Write out every one of the rows below word for word, keeping each line unchanged.

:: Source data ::
- - - - - - -

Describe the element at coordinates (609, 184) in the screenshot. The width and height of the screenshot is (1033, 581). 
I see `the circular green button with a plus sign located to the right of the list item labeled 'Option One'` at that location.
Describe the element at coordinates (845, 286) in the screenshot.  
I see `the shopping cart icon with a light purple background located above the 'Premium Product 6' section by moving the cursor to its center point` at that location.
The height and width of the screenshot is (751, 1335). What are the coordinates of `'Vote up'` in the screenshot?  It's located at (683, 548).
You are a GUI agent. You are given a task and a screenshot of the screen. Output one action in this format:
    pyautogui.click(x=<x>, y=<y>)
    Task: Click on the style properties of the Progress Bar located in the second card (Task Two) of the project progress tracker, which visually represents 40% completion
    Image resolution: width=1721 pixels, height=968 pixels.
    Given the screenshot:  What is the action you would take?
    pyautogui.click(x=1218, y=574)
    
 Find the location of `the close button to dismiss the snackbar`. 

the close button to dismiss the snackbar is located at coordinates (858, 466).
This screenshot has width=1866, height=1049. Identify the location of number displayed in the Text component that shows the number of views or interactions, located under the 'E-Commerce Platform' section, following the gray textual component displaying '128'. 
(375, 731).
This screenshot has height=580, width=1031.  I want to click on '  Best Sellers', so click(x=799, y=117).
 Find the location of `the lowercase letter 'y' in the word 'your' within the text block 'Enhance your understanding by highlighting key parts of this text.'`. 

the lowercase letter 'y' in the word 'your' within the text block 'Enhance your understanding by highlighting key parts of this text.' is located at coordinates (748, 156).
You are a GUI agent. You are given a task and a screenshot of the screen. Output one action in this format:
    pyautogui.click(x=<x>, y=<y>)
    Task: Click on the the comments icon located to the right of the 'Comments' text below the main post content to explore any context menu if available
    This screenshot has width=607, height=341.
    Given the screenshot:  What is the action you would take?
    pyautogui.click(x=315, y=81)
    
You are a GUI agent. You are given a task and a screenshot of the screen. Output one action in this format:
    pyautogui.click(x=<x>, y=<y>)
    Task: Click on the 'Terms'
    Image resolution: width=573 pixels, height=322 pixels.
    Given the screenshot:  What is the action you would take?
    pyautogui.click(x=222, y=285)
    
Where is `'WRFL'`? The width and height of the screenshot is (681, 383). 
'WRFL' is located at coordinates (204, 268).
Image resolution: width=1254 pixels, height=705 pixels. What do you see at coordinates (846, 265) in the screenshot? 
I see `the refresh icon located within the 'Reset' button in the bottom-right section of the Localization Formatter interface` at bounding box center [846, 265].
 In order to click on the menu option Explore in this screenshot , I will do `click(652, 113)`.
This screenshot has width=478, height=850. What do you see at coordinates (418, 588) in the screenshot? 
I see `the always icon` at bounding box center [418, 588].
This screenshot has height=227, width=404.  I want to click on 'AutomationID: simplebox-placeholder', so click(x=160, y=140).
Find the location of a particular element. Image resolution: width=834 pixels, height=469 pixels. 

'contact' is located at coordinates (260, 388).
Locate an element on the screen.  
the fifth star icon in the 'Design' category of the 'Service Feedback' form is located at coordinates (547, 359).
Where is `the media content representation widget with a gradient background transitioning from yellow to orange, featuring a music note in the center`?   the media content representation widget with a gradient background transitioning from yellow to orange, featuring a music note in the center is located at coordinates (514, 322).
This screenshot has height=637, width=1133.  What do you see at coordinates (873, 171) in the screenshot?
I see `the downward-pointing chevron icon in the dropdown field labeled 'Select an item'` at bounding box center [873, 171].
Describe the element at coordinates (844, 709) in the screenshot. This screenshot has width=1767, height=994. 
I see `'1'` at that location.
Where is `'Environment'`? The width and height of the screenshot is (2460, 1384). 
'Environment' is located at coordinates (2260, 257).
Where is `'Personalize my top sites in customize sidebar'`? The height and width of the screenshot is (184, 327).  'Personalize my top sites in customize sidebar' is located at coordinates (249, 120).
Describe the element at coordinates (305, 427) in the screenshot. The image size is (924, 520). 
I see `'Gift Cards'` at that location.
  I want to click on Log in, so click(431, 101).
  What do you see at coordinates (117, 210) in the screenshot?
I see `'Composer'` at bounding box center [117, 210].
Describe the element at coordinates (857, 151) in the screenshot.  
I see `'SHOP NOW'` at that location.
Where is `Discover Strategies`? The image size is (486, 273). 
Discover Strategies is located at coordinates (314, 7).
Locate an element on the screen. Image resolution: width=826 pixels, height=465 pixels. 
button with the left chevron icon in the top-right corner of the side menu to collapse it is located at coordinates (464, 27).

- - - - - - -

:: ANSWER BELOW ::
Describe the element at coordinates (609, 184) in the screenshot. The width and height of the screenshot is (1033, 581). 
I see `the circular green button with a plus sign located to the right of the list item labeled 'Option One'` at that location.
Describe the element at coordinates (845, 286) in the screenshot.  
I see `the shopping cart icon with a light purple background located above the 'Premium Product 6' section by moving the cursor to its center point` at that location.
The height and width of the screenshot is (751, 1335). What are the coordinates of `'Vote up'` in the screenshot?  It's located at (683, 548).
You are a GUI agent. You are given a task and a screenshot of the screen. Output one action in this format:
    pyautogui.click(x=<x>, y=<y>)
    Task: Click on the style properties of the Progress Bar located in the second card (Task Two) of the project progress tracker, which visually represents 40% completion
    Image resolution: width=1721 pixels, height=968 pixels.
    Given the screenshot:  What is the action you would take?
    pyautogui.click(x=1218, y=574)
    
 Find the location of `the close button to dismiss the snackbar`. 

the close button to dismiss the snackbar is located at coordinates (858, 466).
This screenshot has width=1866, height=1049. Identify the location of number displayed in the Text component that shows the number of views or interactions, located under the 'E-Commerce Platform' section, following the gray textual component displaying '128'. 
(375, 731).
This screenshot has height=580, width=1031.  I want to click on '  Best Sellers', so click(x=799, y=117).
 Find the location of `the lowercase letter 'y' in the word 'your' within the text block 'Enhance your understanding by highlighting key parts of this text.'`. 

the lowercase letter 'y' in the word 'your' within the text block 'Enhance your understanding by highlighting key parts of this text.' is located at coordinates (748, 156).
You are a GUI agent. You are given a task and a screenshot of the screen. Output one action in this format:
    pyautogui.click(x=<x>, y=<y>)
    Task: Click on the the comments icon located to the right of the 'Comments' text below the main post content to explore any context menu if available
    This screenshot has width=607, height=341.
    Given the screenshot:  What is the action you would take?
    pyautogui.click(x=315, y=81)
    
You are a GUI agent. You are given a task and a screenshot of the screen. Output one action in this format:
    pyautogui.click(x=<x>, y=<y>)
    Task: Click on the 'Terms'
    Image resolution: width=573 pixels, height=322 pixels.
    Given the screenshot:  What is the action you would take?
    pyautogui.click(x=222, y=285)
    
Where is `'WRFL'`? The width and height of the screenshot is (681, 383). 
'WRFL' is located at coordinates (204, 268).
Image resolution: width=1254 pixels, height=705 pixels. What do you see at coordinates (846, 265) in the screenshot? 
I see `the refresh icon located within the 'Reset' button in the bottom-right section of the Localization Formatter interface` at bounding box center [846, 265].
 In order to click on the menu option Explore in this screenshot , I will do `click(652, 113)`.
This screenshot has width=478, height=850. What do you see at coordinates (418, 588) in the screenshot? 
I see `the always icon` at bounding box center [418, 588].
This screenshot has height=227, width=404.  I want to click on 'AutomationID: simplebox-placeholder', so click(x=160, y=140).
Find the location of a particular element. Image resolution: width=834 pixels, height=469 pixels. 

'contact' is located at coordinates (260, 388).
Locate an element on the screen.  
the fifth star icon in the 'Design' category of the 'Service Feedback' form is located at coordinates (547, 359).
Where is `the media content representation widget with a gradient background transitioning from yellow to orange, featuring a music note in the center`?   the media content representation widget with a gradient background transitioning from yellow to orange, featuring a music note in the center is located at coordinates (514, 322).
This screenshot has height=637, width=1133.  What do you see at coordinates (873, 171) in the screenshot?
I see `the downward-pointing chevron icon in the dropdown field labeled 'Select an item'` at bounding box center [873, 171].
Describe the element at coordinates (844, 709) in the screenshot. This screenshot has width=1767, height=994. 
I see `'1'` at that location.
Where is `'Environment'`? The width and height of the screenshot is (2460, 1384). 
'Environment' is located at coordinates (2260, 257).
Where is `'Personalize my top sites in customize sidebar'`? The height and width of the screenshot is (184, 327).  'Personalize my top sites in customize sidebar' is located at coordinates (249, 120).
Describe the element at coordinates (305, 427) in the screenshot. The image size is (924, 520). 
I see `'Gift Cards'` at that location.
  I want to click on Log in, so click(431, 101).
  What do you see at coordinates (117, 210) in the screenshot?
I see `'Composer'` at bounding box center [117, 210].
Describe the element at coordinates (857, 151) in the screenshot.  
I see `'SHOP NOW'` at that location.
Where is `Discover Strategies`? The image size is (486, 273). 
Discover Strategies is located at coordinates (314, 7).
Locate an element on the screen. Image resolution: width=826 pixels, height=465 pixels. 
button with the left chevron icon in the top-right corner of the side menu to collapse it is located at coordinates (464, 27).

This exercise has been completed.